Let’s check out the three price tiers for the Seattle area, as measured by Case-Shiller. Remember, Case-Shiller’s “Seattle” data is based on single-family home repeat sales in King, Pierce, and Snohomish counties.
Note that the tiers are determined by sale volume. In other words, 1/3 of all sales fall into each tier. For more details on the tier methodologies, hit the full methodology pdf. Here are the current tier breakpoints:
- Low Tier: < $245,591 (up 3.1%)
- Mid Tier: $245,591 – $389,559
- Hi Tier: > $389,559 (up 3.2%)
First up is the straight graph of the index from January 2000 through May 2012.

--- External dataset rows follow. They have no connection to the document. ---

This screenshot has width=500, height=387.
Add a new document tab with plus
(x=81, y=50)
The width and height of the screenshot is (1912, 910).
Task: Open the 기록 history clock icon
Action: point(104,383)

Here’s a zoom-in, showing just the last year:
All three tiers have been on a solid upward trend this spring ever since the low tier bottomed out in March. Between April and May, the low tier rose 1.1% MOM, the middle tier increased 2.6%, and the high tier gained 2.7%.
Here’s a chart of the year-over-year change in the index from January 2003 through May 2012.
Everybody’s been heading upward fairly consistently on this one since July 2011. Here’s where the tiers sit YOY as of May – Low: -6.8%, Med: -0.9%, Hi: +1.8%.
Lastly, here’s a decline-from-peak graph like the one posted yesterday, but looking only at the Seattle tiers.
Current standing is 42.4% off peak for the low tier, 32.0% off peak for the middle tier, and 24.8% off peak for the high tier. Everybody is up off the low points set earlier this year.